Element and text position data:
============
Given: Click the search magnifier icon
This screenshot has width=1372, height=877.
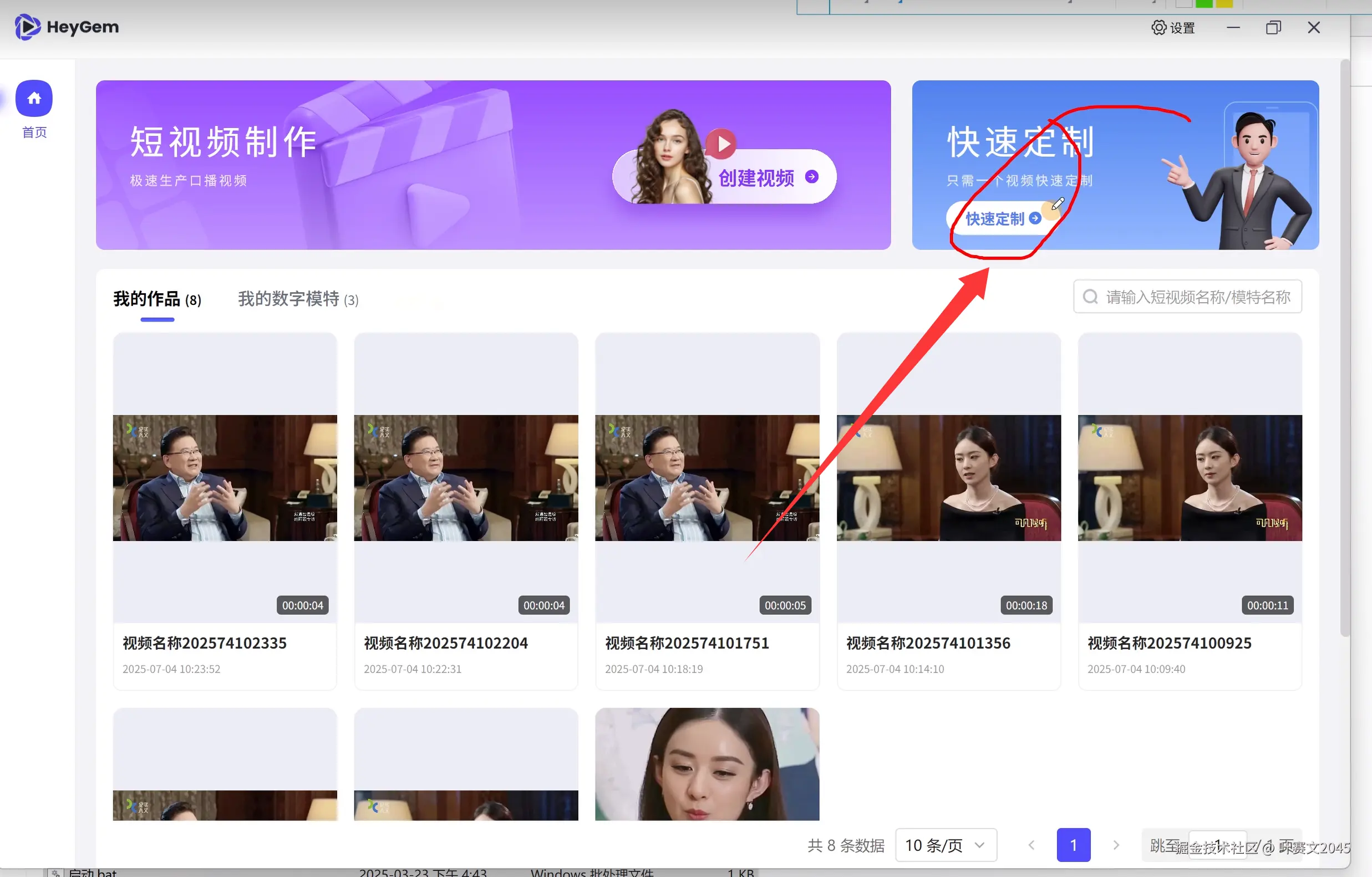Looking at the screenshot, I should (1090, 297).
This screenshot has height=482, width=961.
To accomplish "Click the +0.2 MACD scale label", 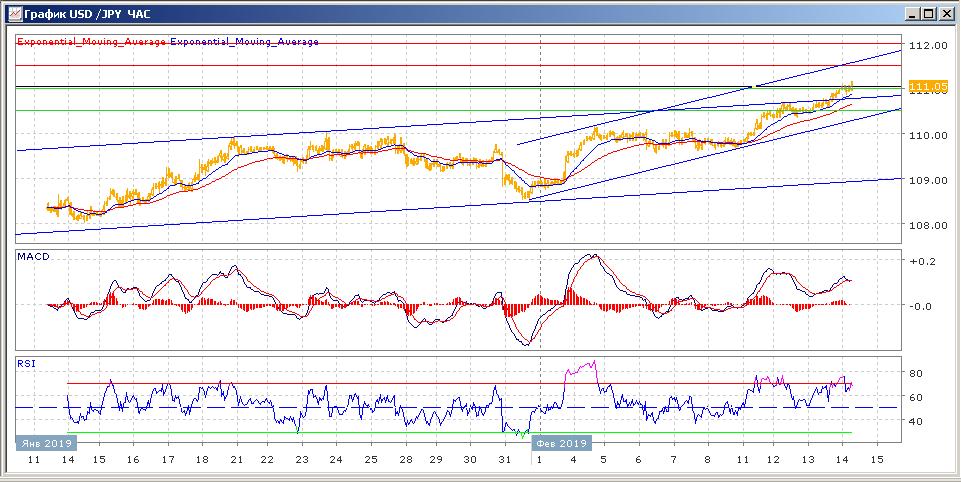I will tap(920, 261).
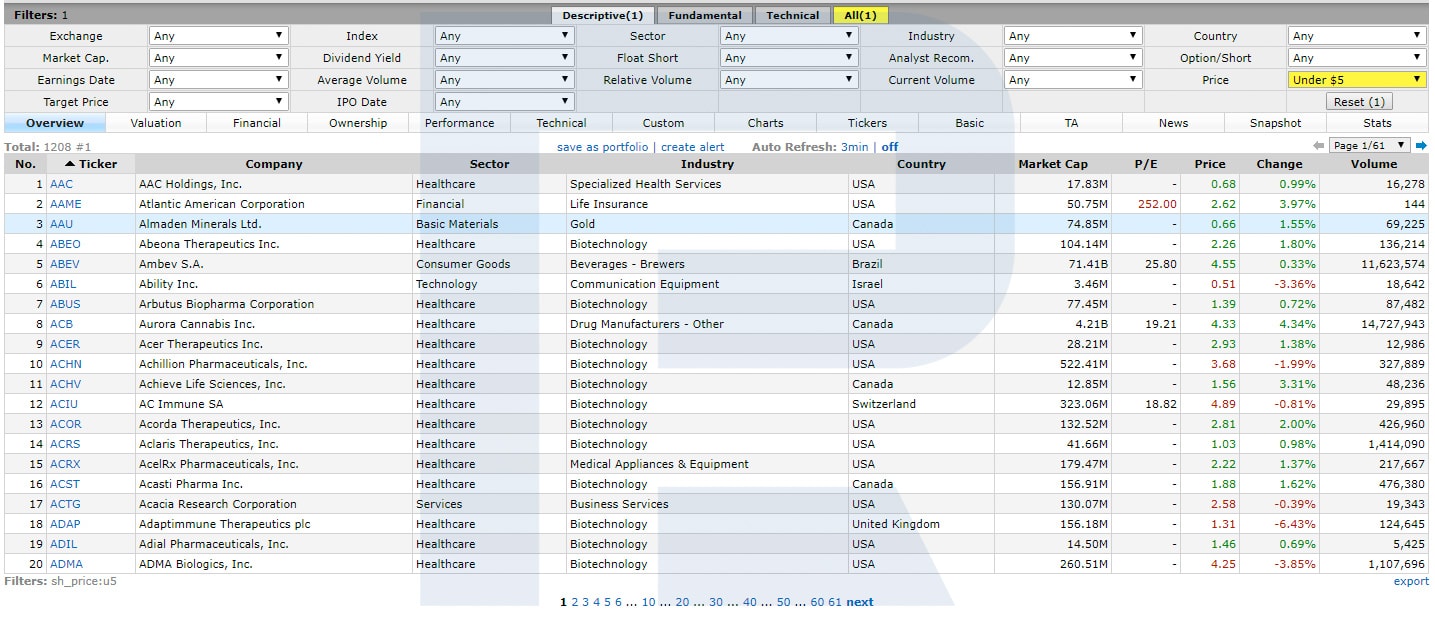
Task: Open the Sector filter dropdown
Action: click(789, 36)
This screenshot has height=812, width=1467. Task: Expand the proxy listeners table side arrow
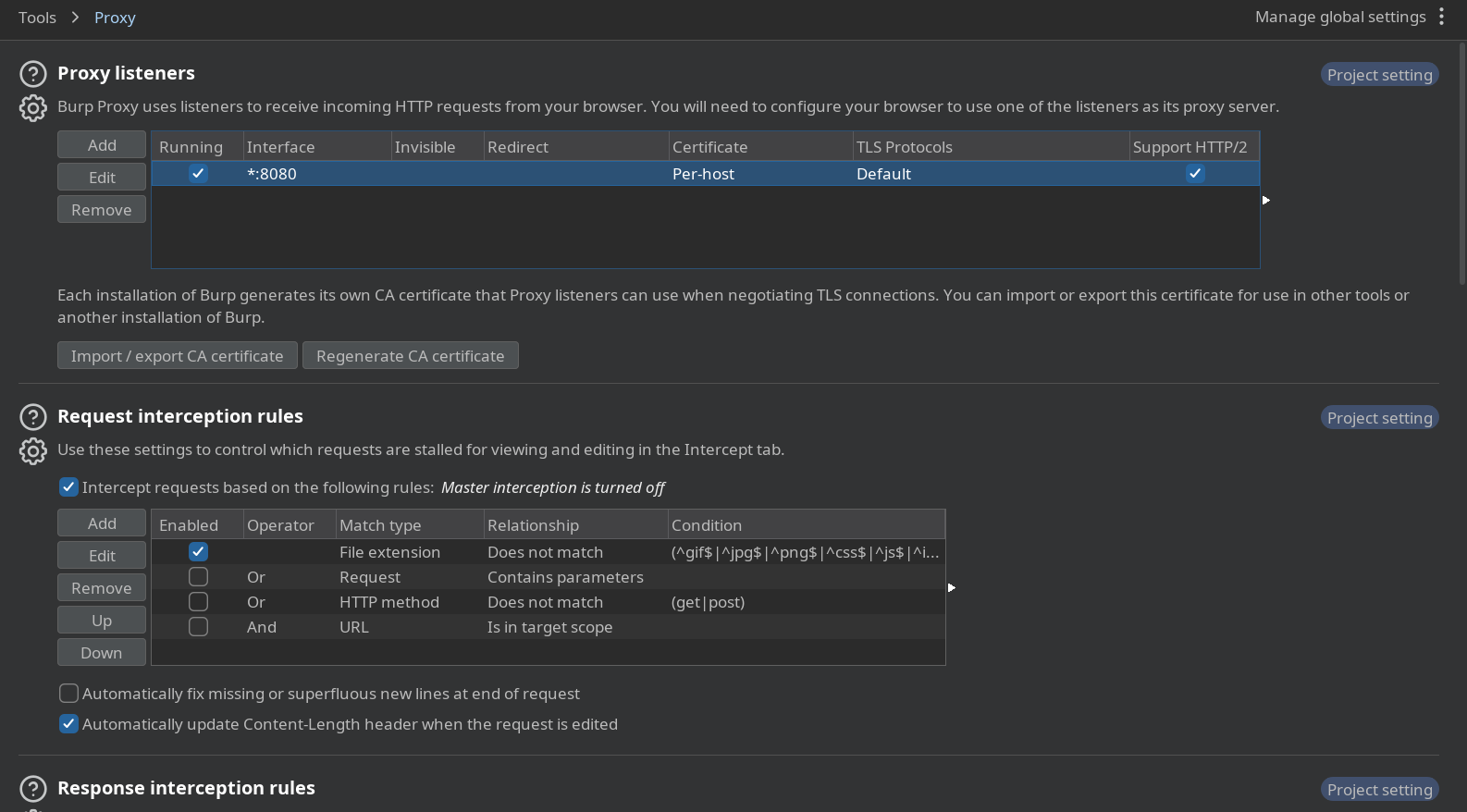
============
The problem. Locate each line in the data above that contains the string "height", treating uppercase and lowercase as different, and copy those lines.

Solution to the exercise.
This screenshot has width=1372, height=877.
This screenshot has height=482, width=961.
This screenshot has height=812, width=1467. Task: Expand the proxy listeners table side arrow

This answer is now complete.